[[ Data records, beginning ]]

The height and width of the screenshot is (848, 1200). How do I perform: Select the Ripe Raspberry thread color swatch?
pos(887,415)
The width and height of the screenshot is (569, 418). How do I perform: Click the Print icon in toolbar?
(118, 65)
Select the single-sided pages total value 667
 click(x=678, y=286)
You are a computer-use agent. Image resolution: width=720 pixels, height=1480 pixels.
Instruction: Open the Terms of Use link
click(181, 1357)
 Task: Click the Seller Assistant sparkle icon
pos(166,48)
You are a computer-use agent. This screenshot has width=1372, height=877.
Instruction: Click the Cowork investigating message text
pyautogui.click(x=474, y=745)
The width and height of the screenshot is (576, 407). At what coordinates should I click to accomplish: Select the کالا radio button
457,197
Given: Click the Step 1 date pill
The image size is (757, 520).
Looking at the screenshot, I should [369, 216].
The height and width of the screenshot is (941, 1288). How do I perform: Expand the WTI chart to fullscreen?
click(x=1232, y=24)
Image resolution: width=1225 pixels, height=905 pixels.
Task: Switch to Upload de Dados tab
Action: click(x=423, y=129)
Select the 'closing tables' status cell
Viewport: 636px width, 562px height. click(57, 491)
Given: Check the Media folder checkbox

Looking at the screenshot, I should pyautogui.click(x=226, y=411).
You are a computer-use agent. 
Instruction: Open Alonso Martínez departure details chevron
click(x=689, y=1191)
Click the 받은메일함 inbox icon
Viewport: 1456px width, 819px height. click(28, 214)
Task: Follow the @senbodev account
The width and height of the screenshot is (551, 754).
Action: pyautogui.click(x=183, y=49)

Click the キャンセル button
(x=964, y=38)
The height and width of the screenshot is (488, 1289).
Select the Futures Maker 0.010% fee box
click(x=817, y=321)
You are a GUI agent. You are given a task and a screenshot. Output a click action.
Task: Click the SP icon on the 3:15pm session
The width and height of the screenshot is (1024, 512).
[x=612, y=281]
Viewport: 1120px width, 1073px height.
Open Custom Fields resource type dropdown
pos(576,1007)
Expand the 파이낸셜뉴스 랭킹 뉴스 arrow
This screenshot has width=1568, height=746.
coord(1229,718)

[[ Data records, end ]]

Filter these records, keeping every line where the word "agent" occurs.

Task output:
You are a computer-use agent. Image resolution: width=720 pixels, height=1480 pixels.
You are a computer-use agent. This screenshot has width=1372, height=877.
You are a computer-use agent. 
You are a GUI agent. You are given a task and a screenshot. Output a click action.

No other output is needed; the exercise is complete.